### [RECORDS SUPPLIED]

= = =

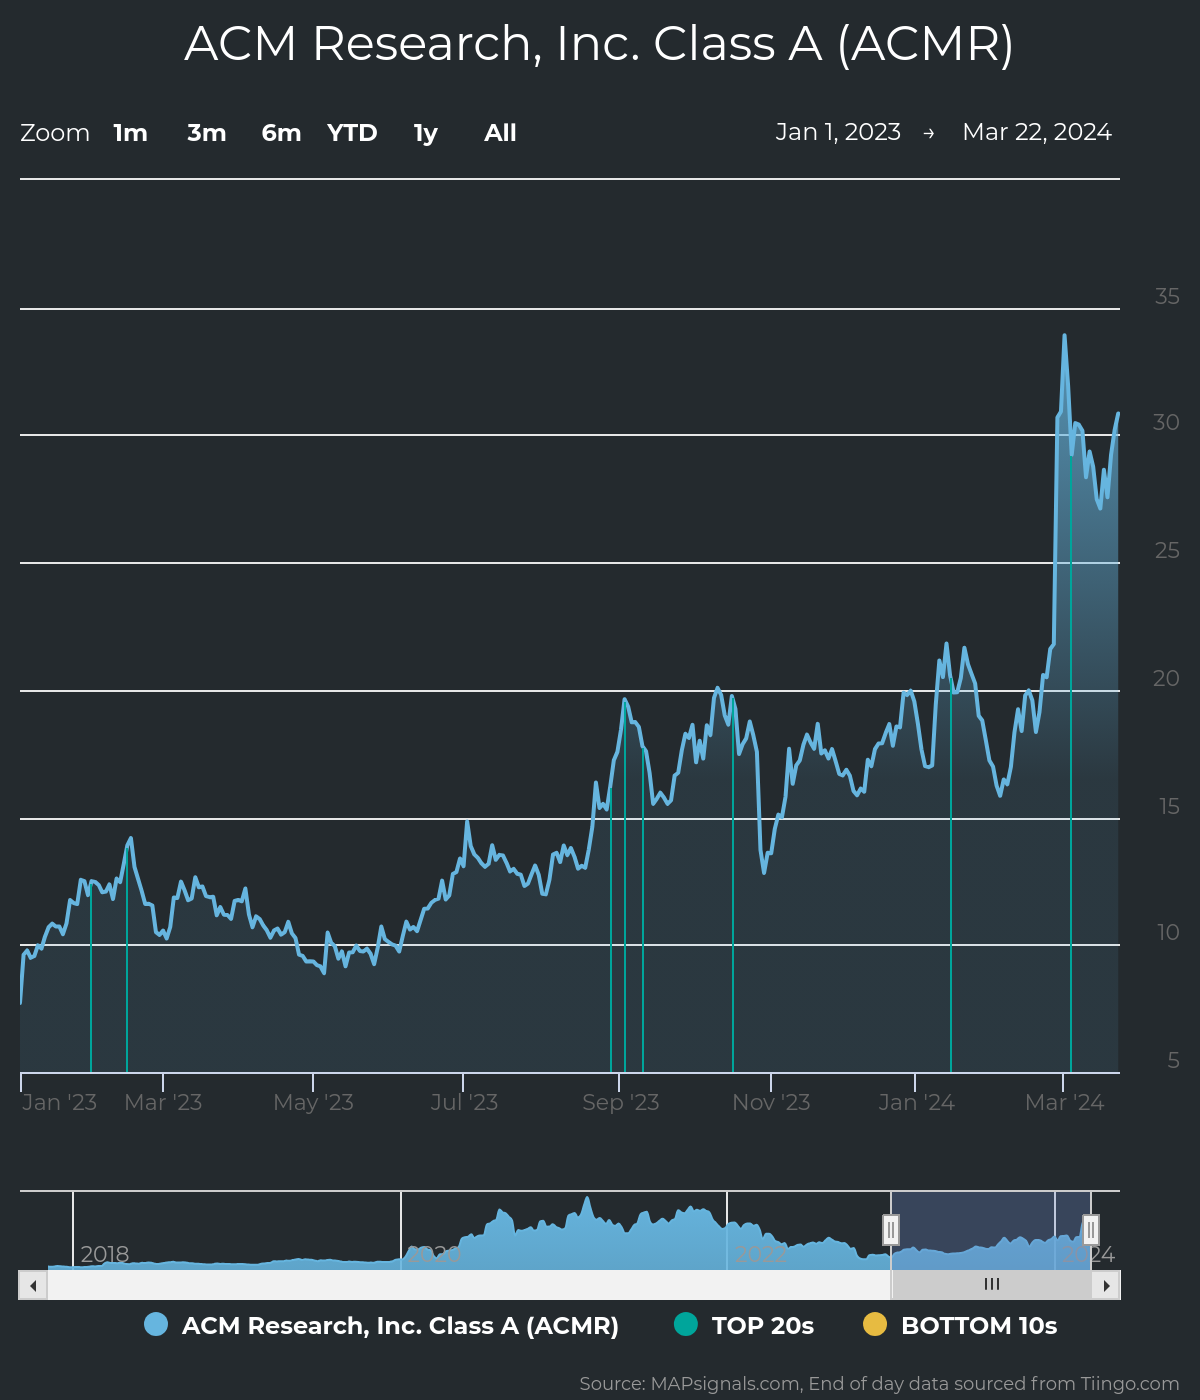Select the 3m zoom range

click(x=206, y=132)
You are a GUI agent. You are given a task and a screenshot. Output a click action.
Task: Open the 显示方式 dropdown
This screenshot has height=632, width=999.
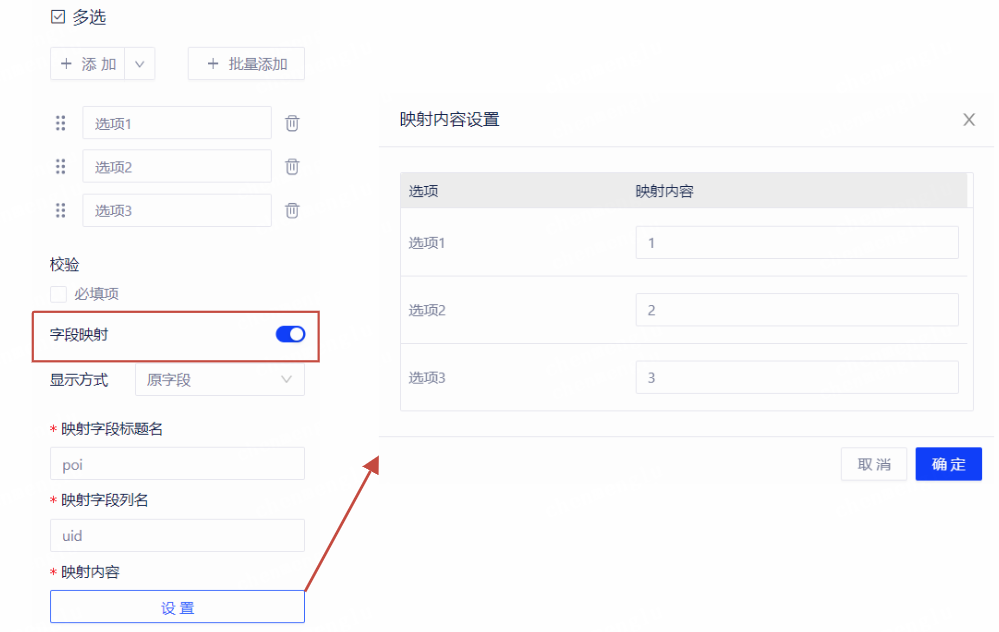(x=219, y=380)
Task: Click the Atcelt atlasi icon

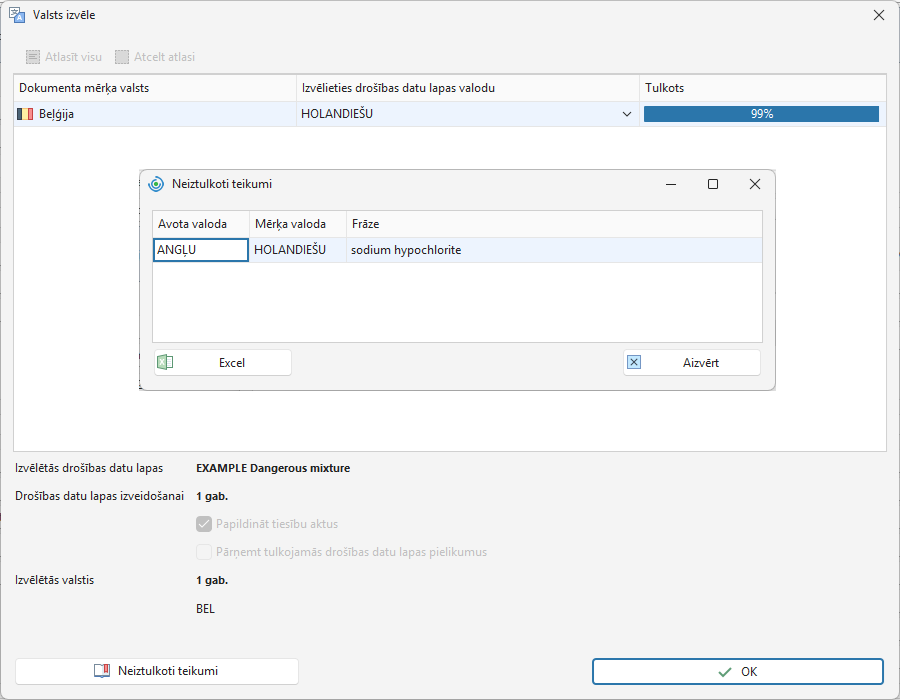Action: point(122,57)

= = =

### [PROBLEM STATEMENT]
Return verbatim every line from the one holding "This screenshot has height=632, width=999." to the end of the records above. Do not copy the pictures.

### [REPLY TO THE TASK]
This screenshot has height=632, width=999.
(x=219, y=380)
Task: Click the Atcelt atlasi icon

Action: point(122,57)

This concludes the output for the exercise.